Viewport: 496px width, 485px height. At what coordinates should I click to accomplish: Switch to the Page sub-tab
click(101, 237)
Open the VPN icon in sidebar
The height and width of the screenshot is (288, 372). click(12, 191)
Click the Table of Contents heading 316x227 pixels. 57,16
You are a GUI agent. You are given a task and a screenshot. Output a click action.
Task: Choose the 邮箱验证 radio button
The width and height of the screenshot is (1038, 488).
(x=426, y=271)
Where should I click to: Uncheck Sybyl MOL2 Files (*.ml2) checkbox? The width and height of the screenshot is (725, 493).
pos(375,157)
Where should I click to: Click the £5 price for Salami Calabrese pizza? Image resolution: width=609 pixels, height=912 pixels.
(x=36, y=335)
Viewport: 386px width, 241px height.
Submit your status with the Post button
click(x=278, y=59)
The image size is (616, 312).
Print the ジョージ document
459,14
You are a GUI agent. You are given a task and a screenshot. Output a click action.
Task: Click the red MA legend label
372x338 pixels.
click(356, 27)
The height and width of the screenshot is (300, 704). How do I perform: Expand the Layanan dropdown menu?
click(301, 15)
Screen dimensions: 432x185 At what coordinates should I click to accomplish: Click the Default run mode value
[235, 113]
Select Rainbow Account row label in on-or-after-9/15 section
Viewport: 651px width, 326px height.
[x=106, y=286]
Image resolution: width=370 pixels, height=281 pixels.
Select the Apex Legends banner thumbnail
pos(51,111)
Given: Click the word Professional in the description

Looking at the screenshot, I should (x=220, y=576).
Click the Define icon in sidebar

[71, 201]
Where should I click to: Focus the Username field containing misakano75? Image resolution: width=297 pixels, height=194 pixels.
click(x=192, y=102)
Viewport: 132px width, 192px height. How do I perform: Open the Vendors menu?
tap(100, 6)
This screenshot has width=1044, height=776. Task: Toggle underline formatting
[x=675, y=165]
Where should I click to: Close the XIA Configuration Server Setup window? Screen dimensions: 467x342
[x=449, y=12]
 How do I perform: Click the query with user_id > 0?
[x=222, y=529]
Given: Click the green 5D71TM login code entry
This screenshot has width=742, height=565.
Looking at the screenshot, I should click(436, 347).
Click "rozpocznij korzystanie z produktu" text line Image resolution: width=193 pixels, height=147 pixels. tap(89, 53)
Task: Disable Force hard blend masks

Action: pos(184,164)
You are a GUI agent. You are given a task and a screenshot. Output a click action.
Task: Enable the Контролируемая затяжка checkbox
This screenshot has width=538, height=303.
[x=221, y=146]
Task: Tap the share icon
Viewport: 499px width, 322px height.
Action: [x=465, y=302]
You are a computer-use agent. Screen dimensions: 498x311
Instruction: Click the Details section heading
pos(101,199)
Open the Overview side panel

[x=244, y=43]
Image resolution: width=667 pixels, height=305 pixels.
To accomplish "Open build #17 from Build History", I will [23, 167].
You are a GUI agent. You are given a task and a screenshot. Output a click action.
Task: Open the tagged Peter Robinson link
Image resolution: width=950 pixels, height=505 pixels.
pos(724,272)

** WHAT TO WORK ON **
Show all lines from the entries that hold "label".

** TASK SOLUTION **
Task: Click the red MA legend label
Select Rainbow Account row label in on-or-after-9/15 section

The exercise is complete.